DESCRIPTION OF THE TASK
Replace every "Locate an element on the screen" in the lines below with "Find an element on the screen", and leave everything else unchanged.

DATASET EXTRACT

%%

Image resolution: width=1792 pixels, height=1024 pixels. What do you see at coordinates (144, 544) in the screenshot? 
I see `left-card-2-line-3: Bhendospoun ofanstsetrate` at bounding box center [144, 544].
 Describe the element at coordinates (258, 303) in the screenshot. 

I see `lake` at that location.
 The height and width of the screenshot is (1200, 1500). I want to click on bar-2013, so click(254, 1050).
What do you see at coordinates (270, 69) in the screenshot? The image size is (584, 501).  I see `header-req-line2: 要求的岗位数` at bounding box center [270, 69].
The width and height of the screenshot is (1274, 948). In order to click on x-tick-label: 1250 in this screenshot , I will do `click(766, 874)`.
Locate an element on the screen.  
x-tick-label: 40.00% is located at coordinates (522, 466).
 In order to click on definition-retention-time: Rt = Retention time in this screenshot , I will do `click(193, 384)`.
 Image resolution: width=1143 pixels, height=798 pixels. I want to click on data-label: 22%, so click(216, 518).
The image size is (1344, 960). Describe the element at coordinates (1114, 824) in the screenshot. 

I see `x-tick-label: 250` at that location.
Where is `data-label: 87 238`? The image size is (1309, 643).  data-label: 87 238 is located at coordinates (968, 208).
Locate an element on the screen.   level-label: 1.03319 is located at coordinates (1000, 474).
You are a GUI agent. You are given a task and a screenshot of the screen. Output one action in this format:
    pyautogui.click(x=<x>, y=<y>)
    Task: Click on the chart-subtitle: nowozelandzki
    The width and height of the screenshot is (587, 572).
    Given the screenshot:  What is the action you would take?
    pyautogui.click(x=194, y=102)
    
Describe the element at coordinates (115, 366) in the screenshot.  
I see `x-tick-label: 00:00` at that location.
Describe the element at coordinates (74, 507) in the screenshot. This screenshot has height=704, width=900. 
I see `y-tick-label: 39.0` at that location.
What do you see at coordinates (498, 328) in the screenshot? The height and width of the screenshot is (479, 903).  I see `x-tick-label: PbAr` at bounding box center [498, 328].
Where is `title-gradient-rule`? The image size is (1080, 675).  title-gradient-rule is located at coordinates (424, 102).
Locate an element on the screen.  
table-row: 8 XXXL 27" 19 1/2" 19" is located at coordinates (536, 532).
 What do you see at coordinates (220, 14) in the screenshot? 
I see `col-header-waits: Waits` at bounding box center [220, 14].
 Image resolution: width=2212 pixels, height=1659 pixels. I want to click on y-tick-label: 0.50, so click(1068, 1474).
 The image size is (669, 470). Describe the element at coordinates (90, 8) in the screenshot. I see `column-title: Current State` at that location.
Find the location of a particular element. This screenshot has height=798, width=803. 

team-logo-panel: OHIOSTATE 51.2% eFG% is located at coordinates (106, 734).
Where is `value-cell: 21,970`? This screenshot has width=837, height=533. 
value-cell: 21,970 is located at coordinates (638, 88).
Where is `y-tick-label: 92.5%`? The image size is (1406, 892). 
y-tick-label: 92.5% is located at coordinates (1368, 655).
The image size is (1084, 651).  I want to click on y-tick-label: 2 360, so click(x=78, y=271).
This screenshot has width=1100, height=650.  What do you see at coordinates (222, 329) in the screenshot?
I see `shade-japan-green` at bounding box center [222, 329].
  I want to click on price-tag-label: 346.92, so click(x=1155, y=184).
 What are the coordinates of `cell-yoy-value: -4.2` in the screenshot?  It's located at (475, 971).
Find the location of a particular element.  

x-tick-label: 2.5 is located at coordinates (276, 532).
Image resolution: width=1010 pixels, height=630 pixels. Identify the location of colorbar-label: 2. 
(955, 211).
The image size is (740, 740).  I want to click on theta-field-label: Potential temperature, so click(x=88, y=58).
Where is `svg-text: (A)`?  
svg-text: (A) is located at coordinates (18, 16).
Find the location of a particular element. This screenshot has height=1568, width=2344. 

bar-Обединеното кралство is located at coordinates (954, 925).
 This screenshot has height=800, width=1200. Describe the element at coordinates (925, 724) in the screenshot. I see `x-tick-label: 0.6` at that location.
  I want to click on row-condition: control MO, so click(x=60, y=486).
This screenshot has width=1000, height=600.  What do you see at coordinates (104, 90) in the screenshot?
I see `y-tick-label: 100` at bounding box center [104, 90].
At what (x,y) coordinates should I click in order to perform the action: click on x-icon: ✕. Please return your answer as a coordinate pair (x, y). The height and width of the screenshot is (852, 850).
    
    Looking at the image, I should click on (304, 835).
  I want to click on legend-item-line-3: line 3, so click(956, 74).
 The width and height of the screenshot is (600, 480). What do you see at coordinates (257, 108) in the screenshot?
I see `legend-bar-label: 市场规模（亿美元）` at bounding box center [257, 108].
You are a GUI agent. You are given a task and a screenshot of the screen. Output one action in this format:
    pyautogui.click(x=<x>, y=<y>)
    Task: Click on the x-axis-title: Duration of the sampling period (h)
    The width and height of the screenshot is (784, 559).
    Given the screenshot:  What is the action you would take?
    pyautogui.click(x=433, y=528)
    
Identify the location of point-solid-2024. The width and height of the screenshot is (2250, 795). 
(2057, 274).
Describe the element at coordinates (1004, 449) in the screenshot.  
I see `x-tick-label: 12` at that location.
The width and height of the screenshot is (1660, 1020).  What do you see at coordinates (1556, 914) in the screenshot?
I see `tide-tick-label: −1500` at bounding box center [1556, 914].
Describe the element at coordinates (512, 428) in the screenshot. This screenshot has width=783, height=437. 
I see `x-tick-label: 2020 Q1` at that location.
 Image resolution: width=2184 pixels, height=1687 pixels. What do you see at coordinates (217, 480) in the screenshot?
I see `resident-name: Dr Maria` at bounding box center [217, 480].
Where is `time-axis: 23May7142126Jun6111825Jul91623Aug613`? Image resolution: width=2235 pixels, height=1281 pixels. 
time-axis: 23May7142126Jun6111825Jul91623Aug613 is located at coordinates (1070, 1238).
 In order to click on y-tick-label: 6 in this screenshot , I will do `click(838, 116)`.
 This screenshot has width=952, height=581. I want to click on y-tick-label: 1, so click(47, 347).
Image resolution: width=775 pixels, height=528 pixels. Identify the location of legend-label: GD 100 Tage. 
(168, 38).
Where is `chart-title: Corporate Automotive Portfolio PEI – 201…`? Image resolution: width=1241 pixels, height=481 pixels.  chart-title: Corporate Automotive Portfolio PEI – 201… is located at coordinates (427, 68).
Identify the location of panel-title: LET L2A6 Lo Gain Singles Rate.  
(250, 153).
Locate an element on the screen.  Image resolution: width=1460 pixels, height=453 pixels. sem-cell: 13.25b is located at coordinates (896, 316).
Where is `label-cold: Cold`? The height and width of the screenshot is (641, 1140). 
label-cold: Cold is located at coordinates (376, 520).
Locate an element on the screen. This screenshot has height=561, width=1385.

%%

TASK ANSWER
Image resolution: width=1792 pixels, height=1024 pixels. What do you see at coordinates (144, 544) in the screenshot? 
I see `left-card-2-line-3: Bhendospoun ofanstsetrate` at bounding box center [144, 544].
 Describe the element at coordinates (258, 303) in the screenshot. 

I see `lake` at that location.
 The height and width of the screenshot is (1200, 1500). I want to click on bar-2013, so click(254, 1050).
What do you see at coordinates (270, 69) in the screenshot? The image size is (584, 501).  I see `header-req-line2: 要求的岗位数` at bounding box center [270, 69].
The width and height of the screenshot is (1274, 948). In order to click on x-tick-label: 1250 in this screenshot , I will do `click(766, 874)`.
Find an element on the screen.  
x-tick-label: 40.00% is located at coordinates (522, 466).
 In order to click on definition-retention-time: Rt = Retention time in this screenshot , I will do `click(193, 384)`.
 Image resolution: width=1143 pixels, height=798 pixels. I want to click on data-label: 22%, so click(216, 518).
The image size is (1344, 960). Describe the element at coordinates (1114, 824) in the screenshot. 

I see `x-tick-label: 250` at that location.
Where is `data-label: 87 238`? The image size is (1309, 643).  data-label: 87 238 is located at coordinates (968, 208).
Find an element on the screen.   level-label: 1.03319 is located at coordinates (1000, 474).
You are a GUI agent. You are given a task and a screenshot of the screen. Output one action in this format:
    pyautogui.click(x=<x>, y=<y>)
    Task: Click on the chart-subtitle: nowozelandzki
    The width and height of the screenshot is (587, 572).
    Given the screenshot:  What is the action you would take?
    pyautogui.click(x=194, y=102)
    
Describe the element at coordinates (115, 366) in the screenshot.  
I see `x-tick-label: 00:00` at that location.
Describe the element at coordinates (74, 507) in the screenshot. This screenshot has height=704, width=900. 
I see `y-tick-label: 39.0` at that location.
What do you see at coordinates (498, 328) in the screenshot? The height and width of the screenshot is (479, 903).  I see `x-tick-label: PbAr` at bounding box center [498, 328].
Where is `title-gradient-rule`? The image size is (1080, 675).  title-gradient-rule is located at coordinates (424, 102).
Find an element on the screen.  
table-row: 8 XXXL 27" 19 1/2" 19" is located at coordinates (536, 532).
 What do you see at coordinates (220, 14) in the screenshot? 
I see `col-header-waits: Waits` at bounding box center [220, 14].
 Image resolution: width=2212 pixels, height=1659 pixels. I want to click on y-tick-label: 0.50, so click(1068, 1474).
 The image size is (669, 470). Describe the element at coordinates (90, 8) in the screenshot. I see `column-title: Current State` at that location.
Find the location of a particular element. This screenshot has height=798, width=803. 

team-logo-panel: OHIOSTATE 51.2% eFG% is located at coordinates (106, 734).
Where is `value-cell: 21,970`? This screenshot has width=837, height=533. 
value-cell: 21,970 is located at coordinates (638, 88).
Where is `y-tick-label: 92.5%`? The image size is (1406, 892). 
y-tick-label: 92.5% is located at coordinates (1368, 655).
The image size is (1084, 651).  I want to click on y-tick-label: 2 360, so click(x=78, y=271).
This screenshot has width=1100, height=650.  What do you see at coordinates (222, 329) in the screenshot?
I see `shade-japan-green` at bounding box center [222, 329].
  I want to click on price-tag-label: 346.92, so click(x=1155, y=184).
 What are the coordinates of `cell-yoy-value: -4.2` in the screenshot?  It's located at (475, 971).
Find the location of a particular element.  

x-tick-label: 2.5 is located at coordinates (276, 532).
Image resolution: width=1010 pixels, height=630 pixels. Identify the location of colorbar-label: 2. 
(955, 211).
The image size is (740, 740).  I want to click on theta-field-label: Potential temperature, so click(x=88, y=58).
Where is `svg-text: (A)`?  
svg-text: (A) is located at coordinates (18, 16).
Find the location of a particular element. This screenshot has height=1568, width=2344. 

bar-Обединеното кралство is located at coordinates (954, 925).
 This screenshot has height=800, width=1200. Describe the element at coordinates (925, 724) in the screenshot. I see `x-tick-label: 0.6` at that location.
  I want to click on row-condition: control MO, so click(x=60, y=486).
This screenshot has width=1000, height=600.  What do you see at coordinates (104, 90) in the screenshot?
I see `y-tick-label: 100` at bounding box center [104, 90].
At what (x,y) coordinates should I click in order to perform the action: click on x-icon: ✕. Please return your answer as a coordinate pair (x, y). The height and width of the screenshot is (852, 850).
    
    Looking at the image, I should click on (304, 835).
  I want to click on legend-item-line-3: line 3, so click(956, 74).
 The width and height of the screenshot is (600, 480). What do you see at coordinates (257, 108) in the screenshot?
I see `legend-bar-label: 市场规模（亿美元）` at bounding box center [257, 108].
You are a GUI agent. You are given a task and a screenshot of the screen. Output one action in this format:
    pyautogui.click(x=<x>, y=<y>)
    Task: Click on the x-axis-title: Duration of the sampling period (h)
    The width and height of the screenshot is (784, 559).
    Given the screenshot:  What is the action you would take?
    pyautogui.click(x=433, y=528)
    
Identify the location of point-solid-2024. The width and height of the screenshot is (2250, 795). 
(2057, 274).
Describe the element at coordinates (1004, 449) in the screenshot.  
I see `x-tick-label: 12` at that location.
The width and height of the screenshot is (1660, 1020).  What do you see at coordinates (1556, 914) in the screenshot?
I see `tide-tick-label: −1500` at bounding box center [1556, 914].
Describe the element at coordinates (512, 428) in the screenshot. This screenshot has width=783, height=437. 
I see `x-tick-label: 2020 Q1` at that location.
 Image resolution: width=2184 pixels, height=1687 pixels. What do you see at coordinates (217, 480) in the screenshot?
I see `resident-name: Dr Maria` at bounding box center [217, 480].
Where is `time-axis: 23May7142126Jun6111825Jul91623Aug613`? Image resolution: width=2235 pixels, height=1281 pixels. 
time-axis: 23May7142126Jun6111825Jul91623Aug613 is located at coordinates (1070, 1238).
 In order to click on y-tick-label: 6 in this screenshot , I will do `click(838, 116)`.
 This screenshot has width=952, height=581. I want to click on y-tick-label: 1, so click(47, 347).
Image resolution: width=775 pixels, height=528 pixels. Identify the location of legend-label: GD 100 Tage. 
(168, 38).
Where is `chart-title: Corporate Automotive Portfolio PEI – 201…`? Image resolution: width=1241 pixels, height=481 pixels.  chart-title: Corporate Automotive Portfolio PEI – 201… is located at coordinates (427, 68).
Identify the location of panel-title: LET L2A6 Lo Gain Singles Rate.  
(250, 153).
Find an element on the screen.  Image resolution: width=1460 pixels, height=453 pixels. sem-cell: 13.25b is located at coordinates (896, 316).
Where is `label-cold: Cold`? The height and width of the screenshot is (641, 1140). 
label-cold: Cold is located at coordinates (376, 520).
Find an element on the screen. This screenshot has height=561, width=1385.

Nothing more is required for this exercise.